* _Aim of the exercise_: Leave the images out and write out each entry exactly as shown.

* _Records for this exercise_:

__________

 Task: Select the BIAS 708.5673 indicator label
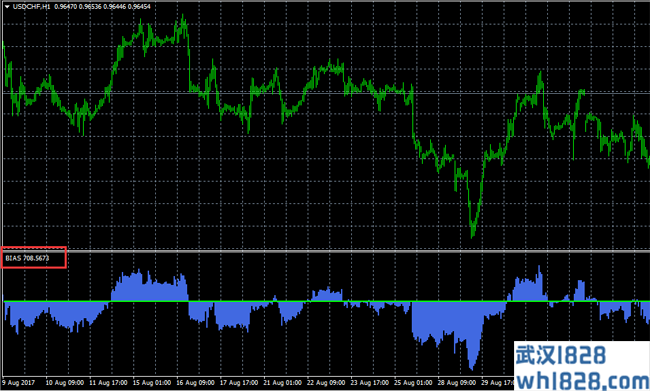point(27,258)
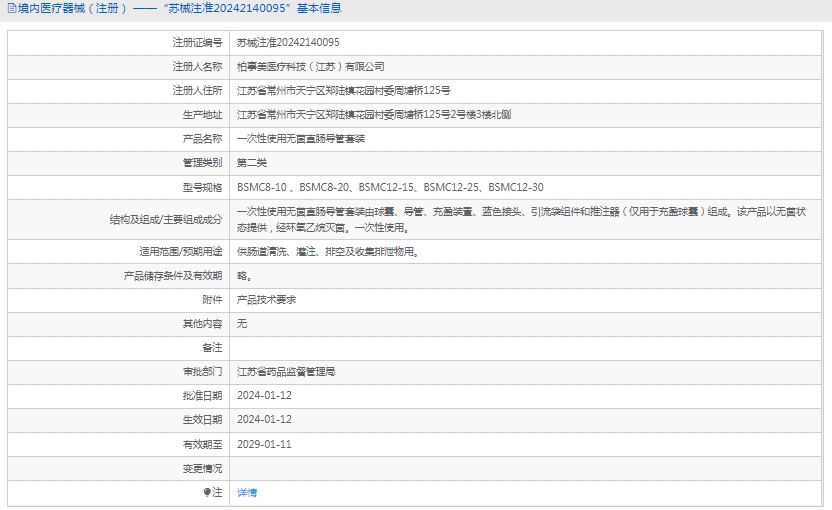The width and height of the screenshot is (832, 510).
Task: Click the approval department 江苏省药品监督管理局
Action: (x=286, y=372)
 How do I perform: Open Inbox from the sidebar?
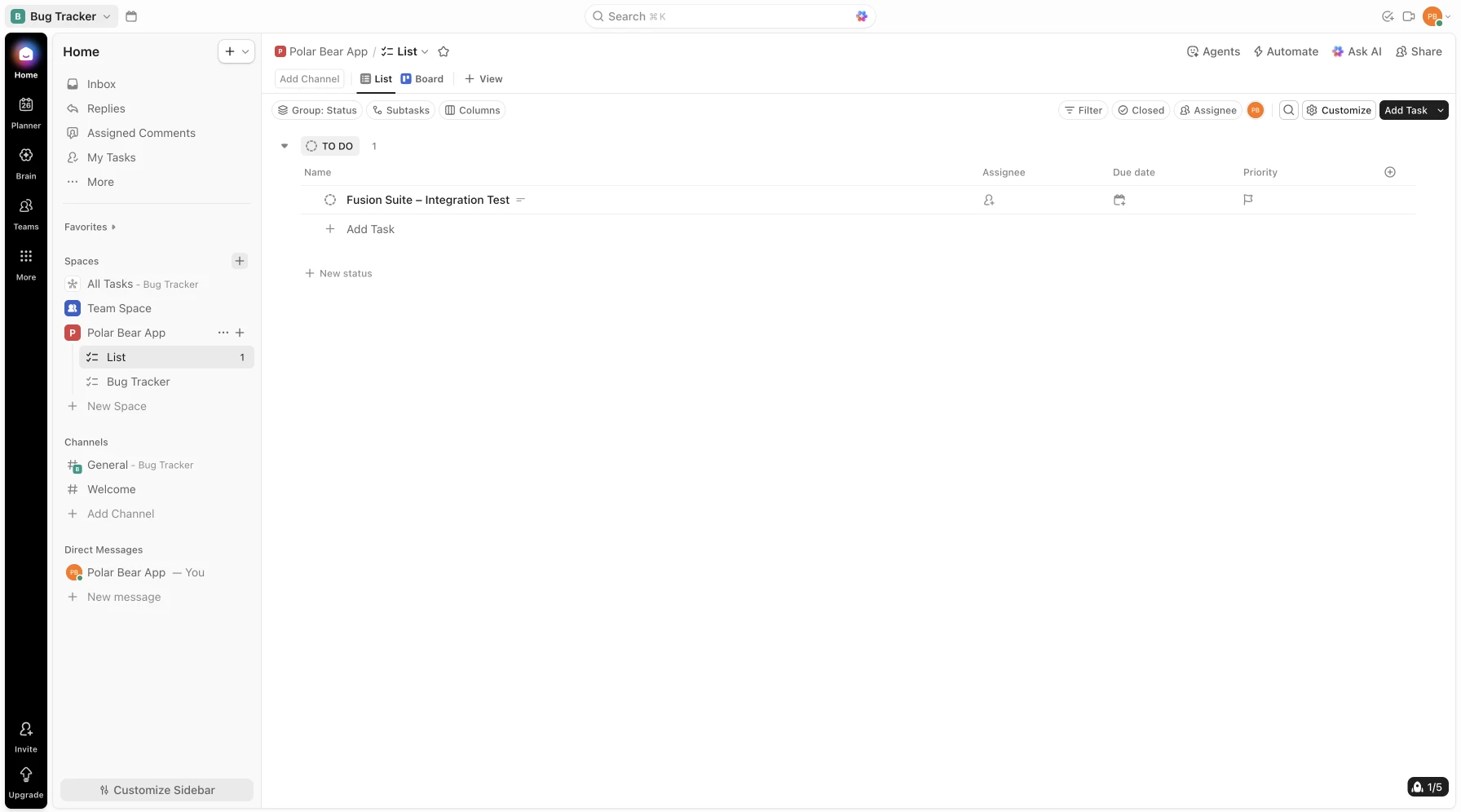click(x=101, y=84)
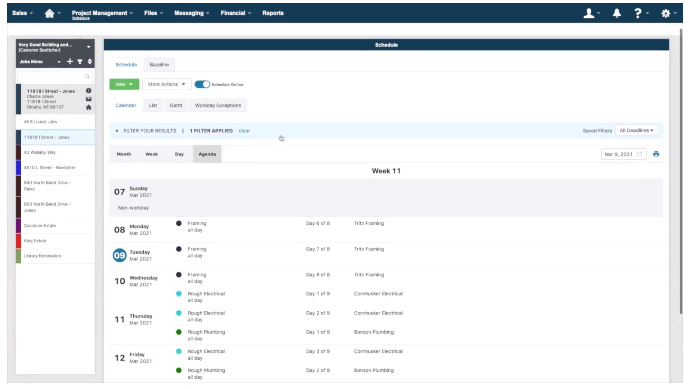The width and height of the screenshot is (690, 389).
Task: Switch to the Baseline tab
Action: [x=159, y=65]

__________

* _Problem solution_:
 Task: Select the BIAS 708.5673 indicator label
point(27,258)
The width and height of the screenshot is (832, 510).
Task: Click the approval department 江苏省药品监督管理局
Action: (x=286, y=372)
 How do I perform: Open Inbox from the sidebar?
click(x=101, y=84)
The width and height of the screenshot is (690, 389).
Task: Switch to the Baseline tab
Action: [x=159, y=65]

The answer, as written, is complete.